For the SNP, there are likely to be significant gains but this could amount to a hollow victory if 50 or so SNP MPs face off with a Johnson majority government firmly refusing indyref2 after an election they backed. That’s why, whatever the outcome in December, pro-independence voters and the wider Yes movement will face major challenges if they are to make progress.

In Scotland the near obsession with Brexit by key sections of the pro-independence movement has sidelined the vital task of building the indy case and runs the risk of dividing the Yes forces.

Let there be no doubt—the Voice stands four-square with the Yes movement, as does the SSP but this does not compel us to stay silent on the way the indy case can be built and in particular how a Yes offer capable of winning the key working class vote can be constituted.

Brexit’s hard truths
Firstly on Brexit some hard truths need to be faced. The 2014 No vote firmly kept Scotland in the UK, which in turn voted Leave in 2016, and despite three years of debate, it is hard to avoid the conclusion that Brexit will happen.

Even though Scotland voted Remain, an estimated third of 2014 Yes voters voted Leave and finding a position capable of reuniting the Yes vote is essential.

Given that any indyref looks likely to take place in a Brexited Britain, the issue will then be to decide whether or not to rejoin the EU and probably embrace the Euro the approach must be to decouple independence from the EU question.

Not only is this politically wise, it confronts what is likely to be the material reality in which any Yes vote will take place.

On the wider issue of first winning the power for a second referendum and the case it will be fought on, again, there is some hard thinking to do if victory is to be won.

Only a starry-eyed idealist will believe that a Boris Johnson government will grant the section 30 power to hold a legal vote—so how is this to be overcome?

Only a mass people’s movement which is built around linking the solution of the challenges facing Scottish voters to independence can build the public pressure to make the Tories think again.

Again, the reality of the austerity-laden Growth Commission, embraced by the SNP but widely rejected by much of the Yes movement, far from being a basis for victory, is a potentially divisive vote loser.

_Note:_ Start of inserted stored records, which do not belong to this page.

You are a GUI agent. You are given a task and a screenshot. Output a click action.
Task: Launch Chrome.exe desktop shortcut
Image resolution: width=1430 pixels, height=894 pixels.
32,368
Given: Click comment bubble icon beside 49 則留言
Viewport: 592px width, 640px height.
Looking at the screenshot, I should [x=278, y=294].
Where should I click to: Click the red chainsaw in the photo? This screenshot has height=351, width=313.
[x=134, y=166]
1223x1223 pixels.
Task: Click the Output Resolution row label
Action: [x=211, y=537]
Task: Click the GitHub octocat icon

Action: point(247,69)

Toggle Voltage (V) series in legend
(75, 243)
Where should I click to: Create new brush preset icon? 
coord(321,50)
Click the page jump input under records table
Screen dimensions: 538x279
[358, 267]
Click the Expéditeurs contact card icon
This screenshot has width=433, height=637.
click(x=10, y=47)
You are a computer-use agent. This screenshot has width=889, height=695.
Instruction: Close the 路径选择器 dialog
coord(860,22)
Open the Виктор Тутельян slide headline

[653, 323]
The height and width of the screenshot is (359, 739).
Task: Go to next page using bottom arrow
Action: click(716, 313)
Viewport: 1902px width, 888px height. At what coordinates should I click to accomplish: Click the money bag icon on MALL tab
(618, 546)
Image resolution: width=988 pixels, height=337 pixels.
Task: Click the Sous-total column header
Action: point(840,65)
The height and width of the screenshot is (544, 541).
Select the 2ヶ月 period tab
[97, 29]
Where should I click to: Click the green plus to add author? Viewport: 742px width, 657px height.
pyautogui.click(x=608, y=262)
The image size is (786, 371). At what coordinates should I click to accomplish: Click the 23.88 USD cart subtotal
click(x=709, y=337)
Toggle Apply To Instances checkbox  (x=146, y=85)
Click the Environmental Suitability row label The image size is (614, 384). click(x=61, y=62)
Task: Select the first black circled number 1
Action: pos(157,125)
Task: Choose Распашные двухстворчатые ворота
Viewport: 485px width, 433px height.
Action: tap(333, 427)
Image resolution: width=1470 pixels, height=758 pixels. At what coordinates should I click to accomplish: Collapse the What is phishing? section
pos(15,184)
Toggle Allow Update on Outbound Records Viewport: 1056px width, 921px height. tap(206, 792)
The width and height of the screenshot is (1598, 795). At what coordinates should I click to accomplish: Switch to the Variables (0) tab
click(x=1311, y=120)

It is past time that the Yes movement toughened up and took the field to build a diverse pluralist movement which dispenses with shadow boxing and squarely faces the essential need to link the democratic indy case to its ability to solve the sea of problems facing working class Scotland.

Whatever else the Scottish voters think, they have demonstrated that they reject the right wing, pro-market profit-over-all-else policies of the Tories, from Thatcher, Major, Cameron, May and Johnson.

Despite decades of promising that progressive ideas can be implemented through Westminster, the result time after time has been Labour failures followed by years of Tory minority rule imposing closures, the poll tax, bedroom tax and a host others on Scots who rejected them.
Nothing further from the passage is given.